When we talk about the benefits of strength training, the usual suspects come to mind: stronger muscles, healthier bones, better metabolism. But a new study published in Medicine & Science in Sports & Exercise reveals another, lesser-known perk hiding beneath the surface: it can actually retrain your nerves.

A new study published in Medicine & Science in Sports & Exercise challenges a long-held scientific belief that the nervous system’s decline with age is irreversible. 

Turns out, those communication lines between your brain and muscles aren’t set in stone after all. With the right kind of movement, you can sharpen them.

Strength training’s nerve benefits 

In the study, researchers recruited healthy adults between the ages of 18 and 84. Half of them performed handgrip exercises, a simple, resistance-based movement, three times per week for four weeks. The other half served as a control group and didn’t train.

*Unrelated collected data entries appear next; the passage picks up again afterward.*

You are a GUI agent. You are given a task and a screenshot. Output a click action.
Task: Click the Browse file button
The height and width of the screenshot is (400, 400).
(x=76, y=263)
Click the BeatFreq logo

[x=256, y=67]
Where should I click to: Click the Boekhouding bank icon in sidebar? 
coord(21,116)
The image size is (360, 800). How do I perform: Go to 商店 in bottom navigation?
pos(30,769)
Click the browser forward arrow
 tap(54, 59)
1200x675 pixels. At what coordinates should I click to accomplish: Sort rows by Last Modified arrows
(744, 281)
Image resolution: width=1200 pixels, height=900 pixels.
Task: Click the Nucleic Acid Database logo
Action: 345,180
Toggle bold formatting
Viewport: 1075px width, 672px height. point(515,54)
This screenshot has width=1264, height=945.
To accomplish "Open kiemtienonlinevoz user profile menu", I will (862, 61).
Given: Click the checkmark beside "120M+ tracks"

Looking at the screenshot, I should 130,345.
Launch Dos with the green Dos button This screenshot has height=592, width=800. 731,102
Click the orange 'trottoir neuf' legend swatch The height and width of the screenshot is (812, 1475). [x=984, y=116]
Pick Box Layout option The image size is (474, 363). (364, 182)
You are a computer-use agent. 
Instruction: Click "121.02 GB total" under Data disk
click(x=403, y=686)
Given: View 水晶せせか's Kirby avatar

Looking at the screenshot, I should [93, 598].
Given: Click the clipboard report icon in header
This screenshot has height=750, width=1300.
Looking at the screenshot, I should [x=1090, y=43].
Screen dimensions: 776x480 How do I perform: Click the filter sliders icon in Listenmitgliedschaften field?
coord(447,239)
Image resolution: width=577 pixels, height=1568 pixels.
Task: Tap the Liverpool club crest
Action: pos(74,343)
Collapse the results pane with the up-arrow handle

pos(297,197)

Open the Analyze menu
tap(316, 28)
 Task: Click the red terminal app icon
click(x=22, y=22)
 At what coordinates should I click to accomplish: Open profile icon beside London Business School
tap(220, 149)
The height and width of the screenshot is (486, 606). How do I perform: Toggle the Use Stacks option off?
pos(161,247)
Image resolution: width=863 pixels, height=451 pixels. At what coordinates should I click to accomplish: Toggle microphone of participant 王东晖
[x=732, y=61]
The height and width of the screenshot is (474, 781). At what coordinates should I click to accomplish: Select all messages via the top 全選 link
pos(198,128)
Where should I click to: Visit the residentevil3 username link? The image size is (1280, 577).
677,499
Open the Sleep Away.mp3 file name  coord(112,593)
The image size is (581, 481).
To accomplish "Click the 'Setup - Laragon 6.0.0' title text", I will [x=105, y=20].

Before and after the experiment, scientists measured each participant’s nerve conduction velocity, essentially, how fast their motor neurons sent signals to muscles. Faster conduction means quicker reflexes, better coordination and a stronger connection between the brain and the body.

The results were surprisingly clear-cut: both young and older adults who trained experienced significant improvements in nerve conduction. The older group’s results were nearly as strong as the younger participants’, suggesting that the nervous system maintains a remarkable ability to adapt, even late in life.

Nerves are the unsung hero of longevity 

We often focus on muscle loss as the main culprit behind weakness or frailty in older age. But your nerves play an equally crucial role. Think of them as the body’s internal Wi-Fi, transmitting movement commands from the brain to your muscles.

As we age, these signals naturally slow down due to nerve degeneration and reduced myelin (the protective coating around nerves). The result? Slower reflexes, poorer coordination, and an increased risk of falls or injuries.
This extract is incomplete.